If you're struggling to imagine what this entails, just picture a bowling club function room, the perimeter delineated with makeshift tables, and a further row of tressles filling the centre of the room. At 8am, the tables are empty; by 10:30am, they are gradually filling with all sorts of flowers, vegetables, fruit and handicrafts, carefully sorted by category.
An elderly gentleman is shuffling photos (class C: handicrafts) to make his snaps more prominent. Children run, carrying pristine miniature gardens and vegetable animals (all the children's own work, the parents vouch). The dahlia man has been lurking outside to keep his blooms fresh, and enters at the last minute, passing ruddy faces that are scrutinising marrows of impossible proportions.
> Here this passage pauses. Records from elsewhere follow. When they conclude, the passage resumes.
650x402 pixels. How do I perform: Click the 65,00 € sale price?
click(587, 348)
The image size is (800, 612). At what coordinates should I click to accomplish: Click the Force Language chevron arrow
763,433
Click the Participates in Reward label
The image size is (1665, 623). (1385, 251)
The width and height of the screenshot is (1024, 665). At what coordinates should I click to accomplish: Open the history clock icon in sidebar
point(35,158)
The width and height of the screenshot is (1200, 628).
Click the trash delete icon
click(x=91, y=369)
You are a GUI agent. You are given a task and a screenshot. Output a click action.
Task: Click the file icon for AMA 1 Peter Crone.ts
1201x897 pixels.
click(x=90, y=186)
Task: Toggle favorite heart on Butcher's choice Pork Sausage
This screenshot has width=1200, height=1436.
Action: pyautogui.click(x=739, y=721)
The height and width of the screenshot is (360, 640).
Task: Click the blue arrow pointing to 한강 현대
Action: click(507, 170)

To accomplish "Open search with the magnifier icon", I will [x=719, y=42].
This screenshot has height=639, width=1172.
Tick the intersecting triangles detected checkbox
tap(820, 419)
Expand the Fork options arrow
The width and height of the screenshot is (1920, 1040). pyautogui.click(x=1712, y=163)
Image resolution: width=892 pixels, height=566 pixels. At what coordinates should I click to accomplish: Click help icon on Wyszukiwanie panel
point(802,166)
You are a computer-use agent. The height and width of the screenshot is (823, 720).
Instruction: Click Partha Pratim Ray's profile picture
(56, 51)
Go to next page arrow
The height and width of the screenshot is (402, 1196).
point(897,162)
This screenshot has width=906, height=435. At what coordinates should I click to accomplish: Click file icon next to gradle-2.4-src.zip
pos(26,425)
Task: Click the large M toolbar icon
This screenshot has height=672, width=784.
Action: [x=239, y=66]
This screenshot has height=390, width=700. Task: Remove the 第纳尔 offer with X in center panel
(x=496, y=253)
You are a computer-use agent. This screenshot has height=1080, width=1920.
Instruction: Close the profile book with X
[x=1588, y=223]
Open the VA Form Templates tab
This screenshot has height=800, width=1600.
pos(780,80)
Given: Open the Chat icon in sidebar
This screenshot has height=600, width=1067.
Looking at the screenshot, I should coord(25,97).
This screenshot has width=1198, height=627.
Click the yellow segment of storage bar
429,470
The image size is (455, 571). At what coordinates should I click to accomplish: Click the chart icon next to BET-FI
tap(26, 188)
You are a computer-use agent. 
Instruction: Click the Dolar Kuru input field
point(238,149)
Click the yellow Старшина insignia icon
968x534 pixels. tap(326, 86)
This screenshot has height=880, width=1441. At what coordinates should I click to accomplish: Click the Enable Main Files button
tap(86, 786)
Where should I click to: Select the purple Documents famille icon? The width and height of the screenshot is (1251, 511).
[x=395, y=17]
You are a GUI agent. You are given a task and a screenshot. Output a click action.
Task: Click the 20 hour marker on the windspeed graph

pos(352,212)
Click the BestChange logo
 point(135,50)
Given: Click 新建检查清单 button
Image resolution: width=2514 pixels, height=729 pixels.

At 11:30am, the room is vacated, and only the judges remain. Assessing each entry to (slightly wobbly) judging criteria, they determine the success of your produce, and place beside three entries from each category a red card (for first place), a yellow card (for second), or a blue (for third). Lucky entrants from each class may be given green cards for best in show or special commendation - and all come with generous cash prizes.
It's superbly parochial - it's middle-England at its best. Even taking the children's entries into account, the average age must be over 60. There are gaggles of scones-eaters and tea-drinkers and islands of slightly awkard old men.
But I'm a sucker for it. I've entered something every year since I was a tot and progressed from the children's categories to the sections for 'real' flowers and veg. I'm a veteran, and I'm not ashamed to say it. So what is it that keeps me coming back year after year?
There's certainly an element of pride involved. That's not to say it's about showing off, but there's a strange satisfaction in seeing your produce displayed alongside others' and in having the fruits of your labour appreciated - even if they are comically bad.
For me, another aspect is inspiration. The Village Show is a necessary annual top-up of enthusiasm for me as an amateur horticulturist and lover of crafts. The seasoned pros bring carrots longer than you could ever imagine, perfect victoria sandwiches, and impeccable specimens of gladiolus. And a vain, competitive, almost primal part of you thinks: maybe I could grow carrots that long, make a victoria sponge that perfect, foster gladioli so impeccable.
But the competitive aspect of the Show doesn't just give amateurs aspirations. It gives the gardener and amateur craftsperson, who, for 364 days a year sees visible zeds across the faces of others when they mention the wellbeing of their onions, the feeling that they are not gardening or crafting in a vacuum. Fundamentally, it creates a sense of community, of shared journeys and common battles. It's by discussing these - the what and the why and the how of pests and disease and exploding ovens - that you learn.
And you know what? Next year, that learning may just give you the competitve edge!